It's early hours on this Sunday morning and I had been a sleep for probably 2 hrs. So I thought I would write a little post all about myself.
I had served in the Army for 19 and a bit years before I was medically discharged with what was mentioned above.
During that time I had served in various bases within the UK and had been to Cyprus for 2 years and spent quite a lot of time in Germany too. I had also been to various hotspots in the world but I guess you don't need to hear me ramble on about them so I won't.
During my career I was married to a beautiful woman for 14 odd years but that broke down after I had been away and she had stated that she had found someone to replace me. I then took to binge drinking mainly on the weekends then maybe the odd school day. I had then met another gorgeous woman on a date site and we had hit it of like a rocket. I would be back on leave and spent most of it with her but that ended just over 5 weeks ago.
I was diagnosed with Bipolar with depression and anxiety attacks in January 2014 after I had eaten a Burger King. I had felt a little unhappy which then turned out to be me crying uncontrollably. I just wanted to get away from everything. I hadn't slept properly in years I was resorting to binge drinking I had lost weight dramatically. I had to speak to someone because this was so out of character for me and I did my St John leader who then got in touch with my boss who was also my Medical Officer and I voluntarily went to seek help in a hospital where they diagnosed me with the above. I was told that I was no longer allowed to do the job that I loved and had spent 18 months trying to change my life from serving in the forces to becoming a civilian.

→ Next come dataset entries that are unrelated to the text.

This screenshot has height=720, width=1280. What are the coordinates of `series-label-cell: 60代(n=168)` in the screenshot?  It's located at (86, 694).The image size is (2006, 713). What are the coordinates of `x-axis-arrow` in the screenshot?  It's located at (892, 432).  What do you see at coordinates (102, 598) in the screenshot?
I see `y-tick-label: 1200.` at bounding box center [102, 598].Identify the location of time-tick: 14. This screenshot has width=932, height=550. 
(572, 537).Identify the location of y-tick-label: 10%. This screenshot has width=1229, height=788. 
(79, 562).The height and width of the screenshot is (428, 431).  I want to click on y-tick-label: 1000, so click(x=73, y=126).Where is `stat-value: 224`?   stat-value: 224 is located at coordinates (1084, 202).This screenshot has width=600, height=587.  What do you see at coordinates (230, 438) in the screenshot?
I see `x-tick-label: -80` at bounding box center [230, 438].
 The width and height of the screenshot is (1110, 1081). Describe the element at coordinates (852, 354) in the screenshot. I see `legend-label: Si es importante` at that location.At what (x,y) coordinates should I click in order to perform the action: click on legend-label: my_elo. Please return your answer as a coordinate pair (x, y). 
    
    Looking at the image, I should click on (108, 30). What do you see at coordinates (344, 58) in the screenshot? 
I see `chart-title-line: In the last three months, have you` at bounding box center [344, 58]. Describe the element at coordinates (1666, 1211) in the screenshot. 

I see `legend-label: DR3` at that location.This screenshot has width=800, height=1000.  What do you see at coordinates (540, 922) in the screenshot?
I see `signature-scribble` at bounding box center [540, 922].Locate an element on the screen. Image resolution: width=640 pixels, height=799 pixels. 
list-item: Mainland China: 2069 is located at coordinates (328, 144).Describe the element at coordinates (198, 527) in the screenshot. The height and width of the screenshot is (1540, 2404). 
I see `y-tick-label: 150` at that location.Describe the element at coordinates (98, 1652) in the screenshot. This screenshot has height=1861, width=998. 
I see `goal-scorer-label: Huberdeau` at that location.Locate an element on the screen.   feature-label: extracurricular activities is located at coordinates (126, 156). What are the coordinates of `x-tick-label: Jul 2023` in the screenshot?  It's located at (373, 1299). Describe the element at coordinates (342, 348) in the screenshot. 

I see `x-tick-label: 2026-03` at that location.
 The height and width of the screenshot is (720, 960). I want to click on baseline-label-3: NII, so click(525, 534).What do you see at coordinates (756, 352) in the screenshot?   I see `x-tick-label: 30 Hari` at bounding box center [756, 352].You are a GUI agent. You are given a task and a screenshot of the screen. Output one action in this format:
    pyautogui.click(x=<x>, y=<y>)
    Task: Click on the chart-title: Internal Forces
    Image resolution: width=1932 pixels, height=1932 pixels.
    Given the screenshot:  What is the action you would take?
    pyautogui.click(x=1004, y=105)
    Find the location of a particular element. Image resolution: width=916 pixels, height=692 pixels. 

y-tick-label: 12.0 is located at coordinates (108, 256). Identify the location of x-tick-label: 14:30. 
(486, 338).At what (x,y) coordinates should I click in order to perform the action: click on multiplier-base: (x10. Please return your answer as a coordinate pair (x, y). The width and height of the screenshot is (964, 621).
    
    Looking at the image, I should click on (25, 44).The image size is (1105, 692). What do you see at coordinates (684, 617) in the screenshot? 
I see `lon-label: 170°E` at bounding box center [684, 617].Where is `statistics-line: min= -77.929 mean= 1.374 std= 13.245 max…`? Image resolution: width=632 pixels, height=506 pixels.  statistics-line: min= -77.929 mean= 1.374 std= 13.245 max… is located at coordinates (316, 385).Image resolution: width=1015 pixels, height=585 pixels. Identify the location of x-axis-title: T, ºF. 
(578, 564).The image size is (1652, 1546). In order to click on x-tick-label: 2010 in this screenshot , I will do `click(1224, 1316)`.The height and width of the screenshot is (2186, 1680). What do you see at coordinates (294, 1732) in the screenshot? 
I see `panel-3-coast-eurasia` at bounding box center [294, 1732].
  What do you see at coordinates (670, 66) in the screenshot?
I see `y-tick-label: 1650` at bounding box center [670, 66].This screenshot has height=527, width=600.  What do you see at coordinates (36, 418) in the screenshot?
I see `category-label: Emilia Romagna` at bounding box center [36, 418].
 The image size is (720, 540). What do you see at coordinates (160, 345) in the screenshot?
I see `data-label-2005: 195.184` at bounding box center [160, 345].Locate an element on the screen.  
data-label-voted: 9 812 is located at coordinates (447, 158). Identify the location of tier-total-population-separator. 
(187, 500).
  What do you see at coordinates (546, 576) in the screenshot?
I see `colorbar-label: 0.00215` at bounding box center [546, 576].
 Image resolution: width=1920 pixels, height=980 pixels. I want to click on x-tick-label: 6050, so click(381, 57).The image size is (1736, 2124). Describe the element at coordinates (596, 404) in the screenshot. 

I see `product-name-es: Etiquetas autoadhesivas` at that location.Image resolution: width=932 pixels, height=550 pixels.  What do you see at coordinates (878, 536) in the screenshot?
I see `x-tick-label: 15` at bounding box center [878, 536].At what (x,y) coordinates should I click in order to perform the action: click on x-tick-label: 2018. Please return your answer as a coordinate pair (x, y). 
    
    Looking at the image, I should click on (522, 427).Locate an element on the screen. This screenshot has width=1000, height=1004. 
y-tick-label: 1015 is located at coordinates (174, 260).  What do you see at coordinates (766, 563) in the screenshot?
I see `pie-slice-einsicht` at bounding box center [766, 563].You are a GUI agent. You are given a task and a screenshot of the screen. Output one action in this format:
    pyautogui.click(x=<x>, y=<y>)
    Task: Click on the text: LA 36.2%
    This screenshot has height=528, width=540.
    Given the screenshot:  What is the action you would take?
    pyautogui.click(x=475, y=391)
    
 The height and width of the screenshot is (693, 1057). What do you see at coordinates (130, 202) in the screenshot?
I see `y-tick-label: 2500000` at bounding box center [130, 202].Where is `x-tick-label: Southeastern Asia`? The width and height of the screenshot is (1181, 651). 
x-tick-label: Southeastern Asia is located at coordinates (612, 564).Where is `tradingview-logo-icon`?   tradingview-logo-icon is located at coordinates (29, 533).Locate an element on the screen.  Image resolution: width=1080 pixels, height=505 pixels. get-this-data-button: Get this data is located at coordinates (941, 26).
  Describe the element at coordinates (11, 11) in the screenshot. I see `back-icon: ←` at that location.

I have been out since 2015 and I find it really hard. Like I mentioned earlier I left my girlfriend of six brilliant years and now living by myself and working a full time job where there is no social life
The hardest thing for me right now is controlling my symptoms and my anger. Trying so damn hard not to take my life from me because that's too easy to walk away from it regardless how much hurt there is and believe it or not that's no answer for anything or anyone because it's like a virus it destroys families and friends it just no good to do it. I had thought about it but no solution adds up to it. I have a very close friend who I talk to on a regular basis and she is fantastic about it all but that's a it is. There is someone out there for everyone regardless of your situation who will listen to your problems and who will help too. Easier said than done though just keep chipping at this thing callled life it's not easy but if I was then it would be a dull life. There is always a light at the end of the tunnel regardless how far you are from it.
My friends I hate to say but don't give up its not the answer there is always sun after a rainy day.